L’envie d’un peu de solitude me pousse à décliner son offre. J’évite de croiser son regard et enfile une des sangles de mon sac à dos.

— Hé, si jamais tu te remémores de quoi que ce soit, fais-moi signe.

« Joey ? Il n’a eu que ce qu’il méritait. »

— J’ai… fait beaucoup de tort autour de moi, pas vrai ?

Face à son hésitation, je creuse ma réflexion un peu plus loin.

— Est-ce que je t’ai fait du mal ?

Ma question sonne faux. Pourquoi investirait-il autant de temps d’énergie dans ce cas ? Mon assurance s’évanouit quand il enfonce ses mains dans les poches de son pantalon.

— Qu’est-ce que j’ai ?

— Je ne sais pas, ment-il, épuisé.

Un sourire triste voile son visage. Il n’a pas envie de me blesser, ça se lit à des kilomètres. Je frotte les paumes contre mes jambes pour retrouver un tant soit peu de chaleur, mon esprit vagabonde dans une marée de questions.

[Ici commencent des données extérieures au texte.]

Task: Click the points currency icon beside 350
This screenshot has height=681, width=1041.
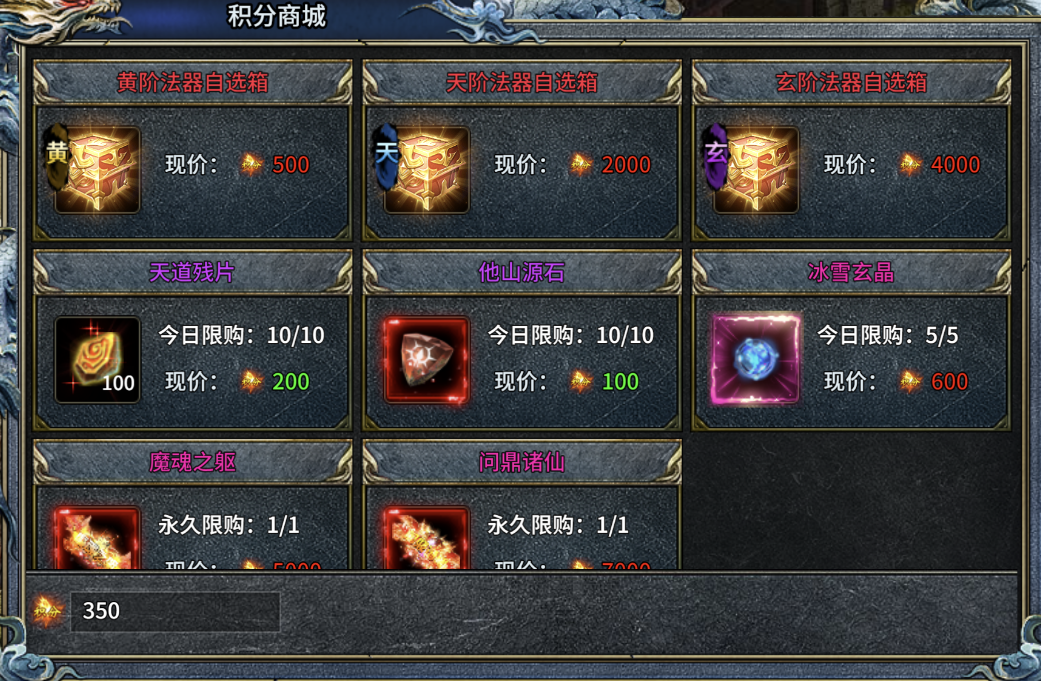Action: (x=47, y=611)
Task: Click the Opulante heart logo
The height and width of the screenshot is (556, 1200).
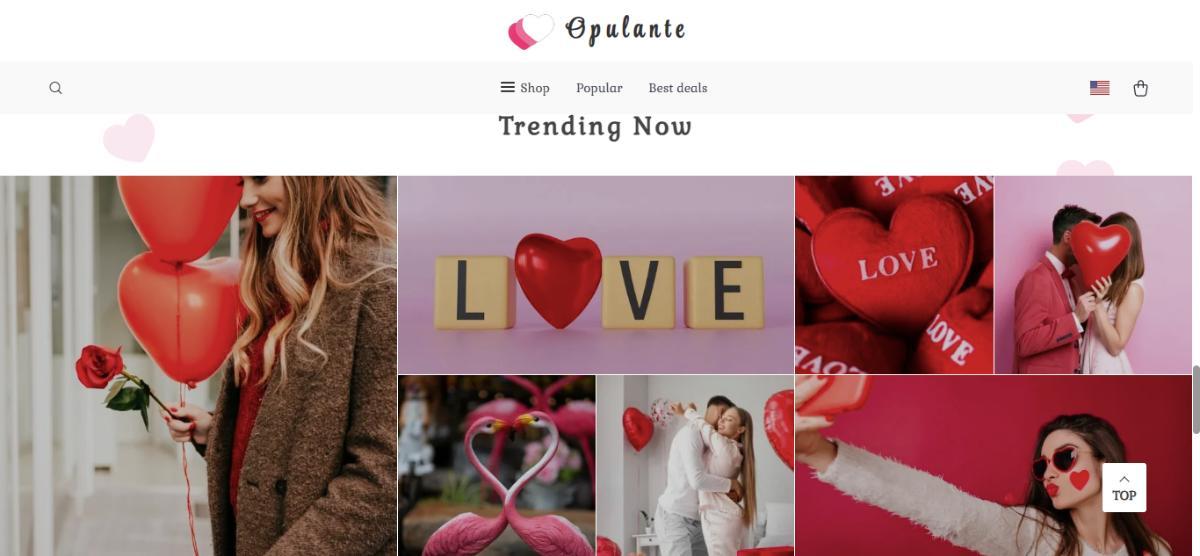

— Au fait, c’était quoi ton vœu ?

Je hausse les épaules. Impossible d’en parler avec lui, ce serait trop embarrassant.

— Je veux devenir riche.

Notre voyage s’achève ici, dans ce parc. De retour chez moi, pelotonnée dans mes draps, je continue à me demander si c’était une bonne journée ou pas.

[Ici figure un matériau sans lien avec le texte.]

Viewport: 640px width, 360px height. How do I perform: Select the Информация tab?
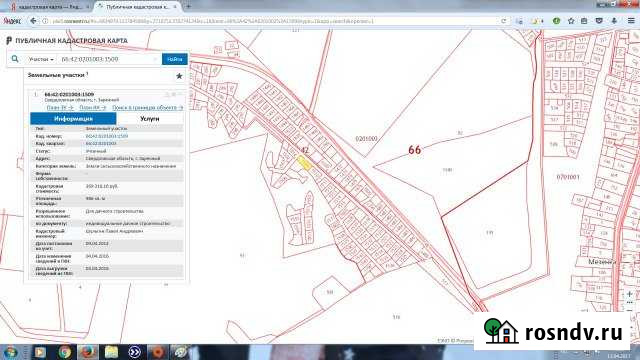(73, 119)
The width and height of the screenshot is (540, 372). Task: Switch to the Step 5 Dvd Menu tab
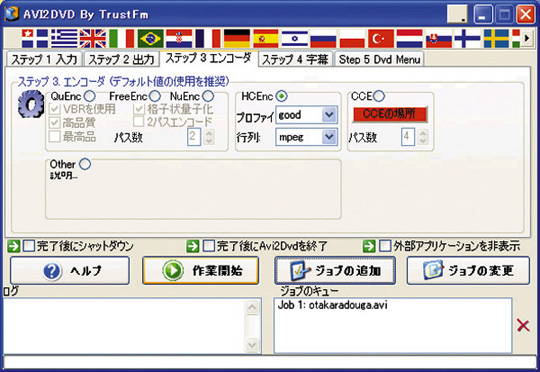point(379,59)
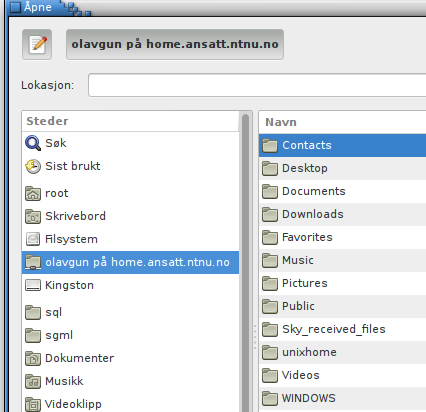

Le lendemain, au pied du portail de la cour, je lorgne avec envie le trottoir que je viens de traverser. En dépit de la fin catastrophique de notre passade à Togoshi, je regrette désormais de devoir rentrer dans les rangs. La cloche ne va pas tarder à sonner, je me résous à rejoindre les casiers d’un pas lent et triste.

— Éléonore !

Un violent frisson me secoue les entrailles, je me fige à quelques mètres de l’entrée. Agitée, je cherche désespérément l’origine de l’appel. Qui a osé dire ça ?

— Oui, c’est elle !

Pour une raison que j’ignore, des étudiants accourent du terrain de basket adjacent et forment une masse autour de moi. Ma gorge se noue tant je ne m’explique pas un tel attroupement pour m’accueillir. Cependant, quand l’un des garçons décide de s’approcher un cahier et un stylo à la main, je commence à comprendre.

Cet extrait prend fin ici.